Serengeti Nicholson sunglasses

Best: For premium quality

Rating: 9/10

If you’ve got the money, and you’re after something special, then Serengeti should be your first port of call.

Renowned for the technical innovation it has brought to the industry in its lifetime, the born in the USA brand is understated luxury personified, and beloved by those in the know. These shades then are unarguably the best quality on this list, with exceptional levels of detail from the chamfered edges by the hinges to the frames crafted out of a cellulose acetate made from 100 per cent FSC certified crops, all of which come together to create a pair of shades that could theoretically last a lifetime.

And so, while the catwalk-ready slim-lined shape won’t be to everyone’s tastes, and neither will the price tag, you can see where the added value here is from options half the price.

Bollé vulture sunglasses

Best: For visibility

Rating: 9/10

Born in France at the tail end of the 19th century, Bollé is a true innovator in the world of performance sunglasses and goggles, pioneering many important facets of the modern-day industry, like moulded nylon.

A number of top athletes from the worlds of cycling, snow sports, golf and sailing are regular wearers of the brand, and really the first thing to notice is the incredible visibility offered through the photochromic lens, bringing a field of vision that’s as close to not having to wear sunglasses as you can get.
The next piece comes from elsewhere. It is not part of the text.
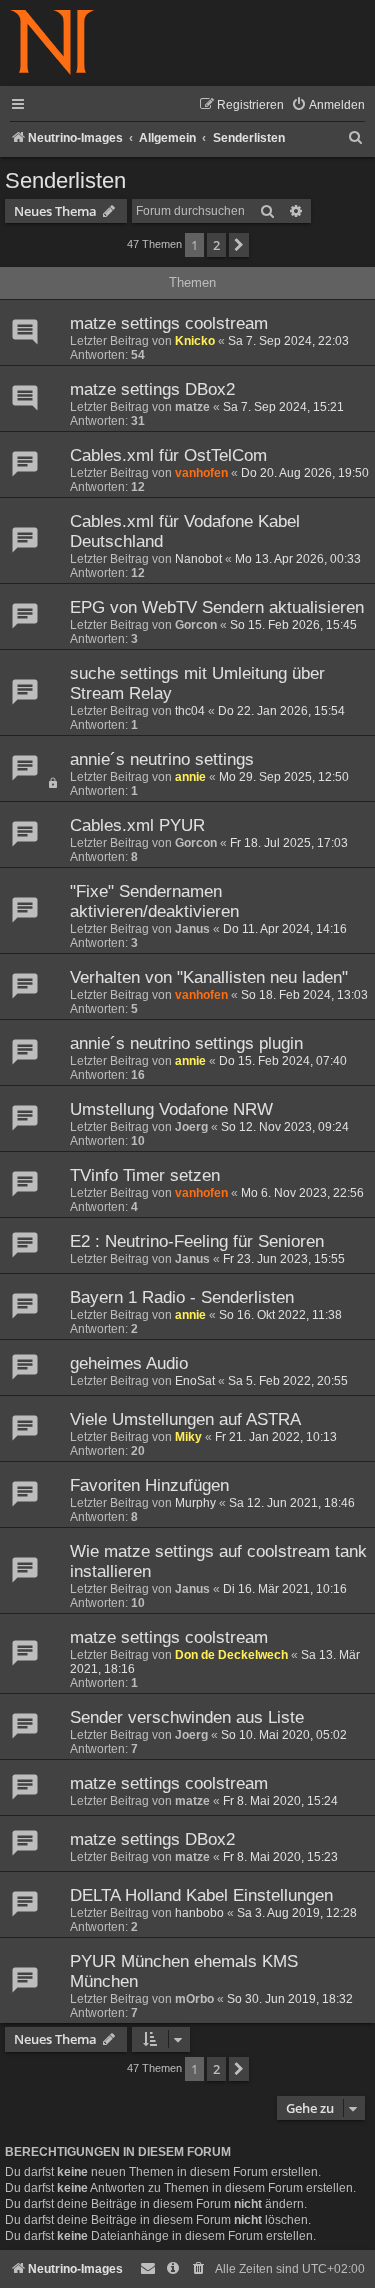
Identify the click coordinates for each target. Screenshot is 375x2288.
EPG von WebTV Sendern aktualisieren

Incredibly lightweight and comfortable to boot, they completely take out the distraction from wearing sunglasses.

If you’re serious about your sport then, and looking for something to protect your sight, and keep it firmly on any incoming or outgoing balls, these are truly the shades for you – albeit at that slight premium price point you’d expect with the high-performance specs.

Mango polarized sunglasses

Best: On the high street

Rating: 8/10

While there are plenty of options on the high street, it’s hard to find a pair of sunglasses that can compete quality-wise with the specialist brands while also retaining the oh-so-attractive price point. That is until we came across these handsome sunnies from Mango, made out of recycled plastic for added eco cred and complete with 100 per cent UV protection.

Like the Le Specs shades, you can tell the quality difference between these and a pair of shades above the £100 mark – mainly from the weight of the frames – but for a stylish pick-up that will suit most face shapes, these are certified crowd-pleasers.

Weekday explore rounded sunglasses

Best: For festivals

Rating: 8/10

With the sun, comes the festivals, and the need for a pair of sunnies that won’t just slot in with your stylish party-ready garms, but also are relatively inexpensive should you lose, drop, or crush them in your bid to get to the front of the main stage.

Enter these John Lennon-esque specs from Scandi high street stalwart Weekday. With their thin, wiry frames, they’re arguably the least durable on the list – we wouldn’t expect them to last many drops in the mud let’s put it that way.

But that’s not what they’re designed for. Fun is the operative word here, and they’ll certainly look knock-out alongside a breezy patterned shirt, while also being surprisingly comfy thanks to the padded bridge. Plus at the price point you can afford to have a couple of spares handy, should the inevitable happen.

M&S D frame polarised sunglasses

Best: Backup pair

Rating: 7/10

Talking of backup pairs, here’s another stellar option to consider. M&S has always been a great place to buy quality, can’t-go-wrong pieces after all, and especially when it comes to its basics. These shades come with category 3 UV protection, making them more than up to the job for even the sunniest of summer holidays, while the attractive shade of olive is striking without compromising on versatility.

Once again, there is a quality gap here between the sturdy feel of the lenses and frames on the more expensive end, versus what you’re getting here – but for a tenth of the price, it simply is a matter of what you want and need. So, if you’re looking for a good backup pair, these will not disappoint.

The verdict: Sunglasses for men

While the Le Specs no biggie sunglasses are an attractive proposition because of the substantial price difference, if you’re looking to make an investment for many summers to come it’s hard to overlook Ray-Ban or Cubitts for their timeless style and quality.